Rencana itu pun mendapat tanggapan dari DPR. Anggota Komisi V Dewan Perwakilan Rakyat Sigit Sosiantomo mengatakan penetapan tarif tiket pesawat harus memperhatikan daya beli masyarakat.

"Penetapan tarif pesawat juga harus memperhatikan kemampuan daya beli masyarakat dan itu diatur dalam penjelasan Pasal 126 ayat (3) UU Penerbangan," ujar Sigit dalam keterangan yang diterima di Jakarta, Kamis, 24 April 2024.

Sigit mengatakan berdasar Pasal 126 UU Penerbangan, penetapan tarif penumpang kelas ekonomi dihitung berdasarkan komponen tarif jarak, pajak, iuran wajib asuransi, dan biaya tuslah/tambahan (surcharge).

Surcharge adalah biaya yang dikenakan karena terdapat biaya-biaya tambahan yang dikeluarkan oleh perusahaan angkutan udara di luar penetapan tarif jarak.

"Kalau dipaksa lagi mau menarik iuran pariwisata, itu sama saja penumpang dikenakan tambahan biaya double.
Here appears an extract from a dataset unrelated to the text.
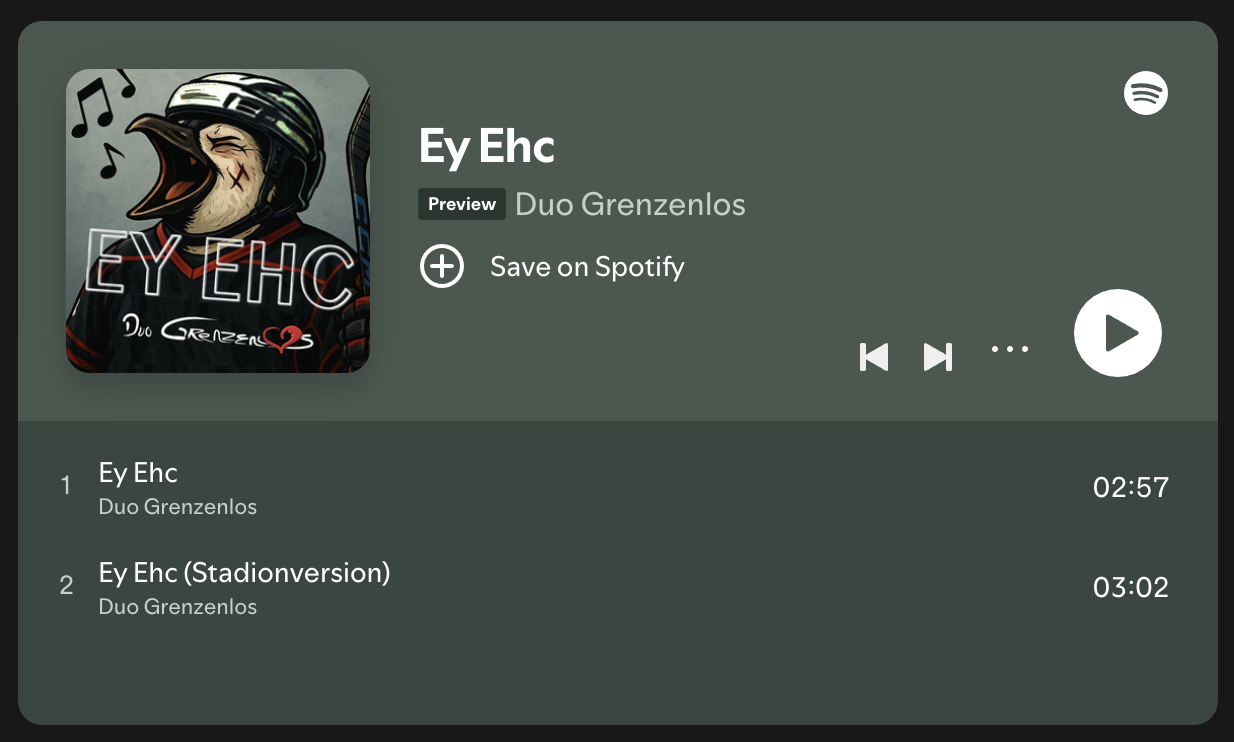The height and width of the screenshot is (742, 1234).
Task: Go back to the previous track
Action: [x=874, y=357]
Dan tidak semua penumpang naik pesawat untuk keperluan wisata," kata Sigit.

Dengan berbagai pertimbangan tersebut, Sigit menegaskan bahwa penarikan iuran pariwisata sebaiknya tidak diterapkan.
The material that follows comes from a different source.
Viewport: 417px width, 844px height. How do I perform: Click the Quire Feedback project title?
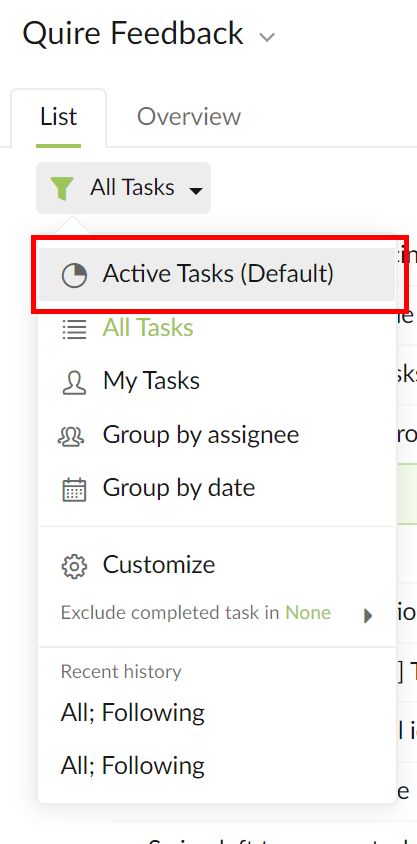(x=133, y=33)
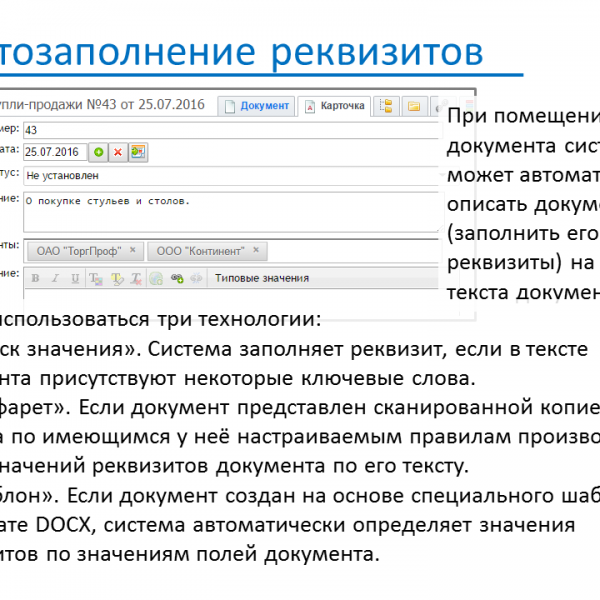Switch to the Карточка tab
This screenshot has height=600, width=600.
(335, 106)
Anggota Komisi V lainnya, Suryadi Jaya Purnama dari Fraksi Partai Keadilan Sejahtera (PKS), mengatakan, penerapan iuran itu berpotensi melanggar Undang-undang Nomor 1 Tahun 2009 tentang Penerbangan.
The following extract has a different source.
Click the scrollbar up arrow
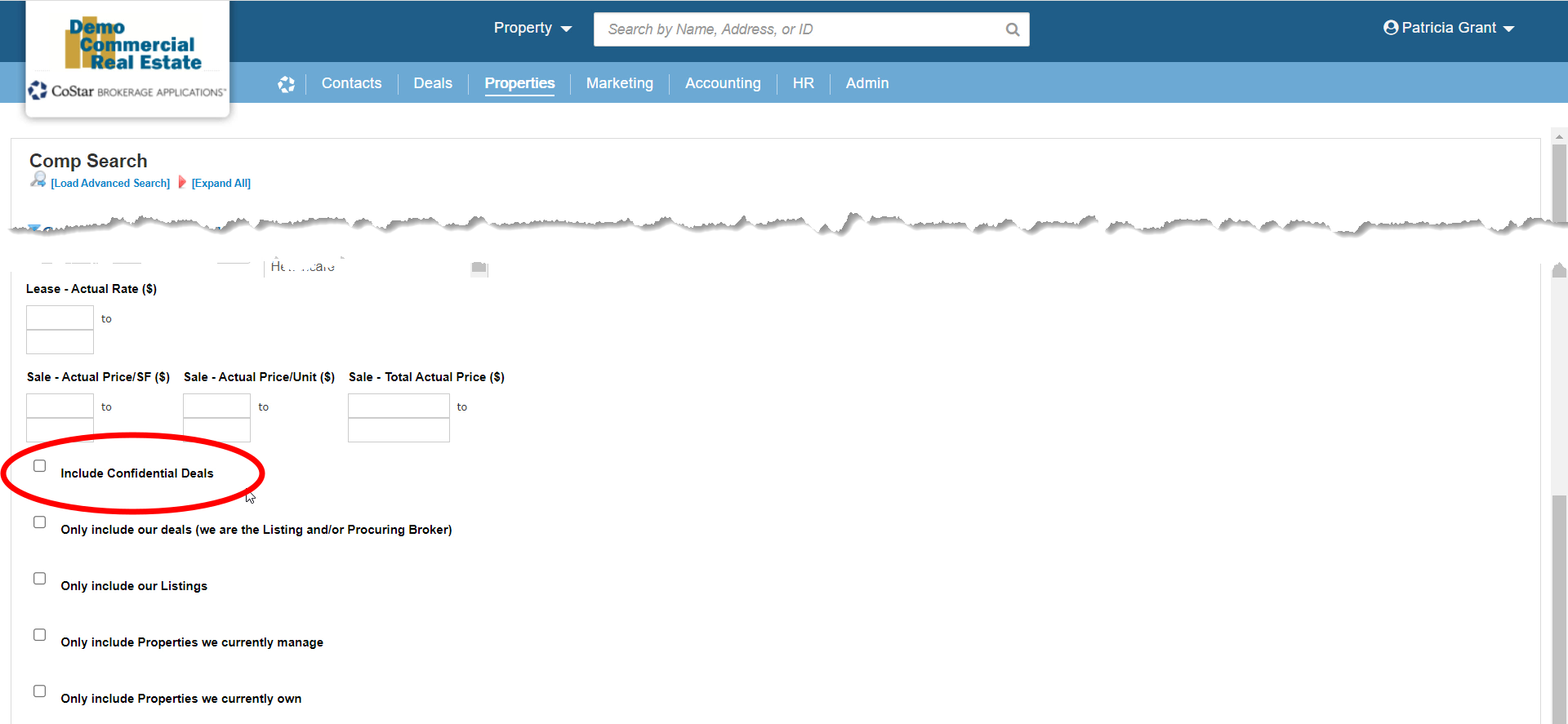 pos(1559,136)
Suryadi juga menyatakan, bahwa apabila pengenaan iuran pariwisata ini direalisasikan oleh pemerintah, dikhawatirkan dapat menurunkan tingkat okupansi pesawat.

"Juga berpotensi menurunkan keinginan masyarakat untuk berwisata menggunakan moda transportasi pesawat," ujarnya.

Ia menilai, semestinya Kementerian Pariwisata lebih kreatif lagi dalam mencari dana pariwisata. Menurut dia, iuran pariwisata semestinya dikumpulkan melalui kegiatan yang berhubungan langsung dengan kegiatan pariwisata.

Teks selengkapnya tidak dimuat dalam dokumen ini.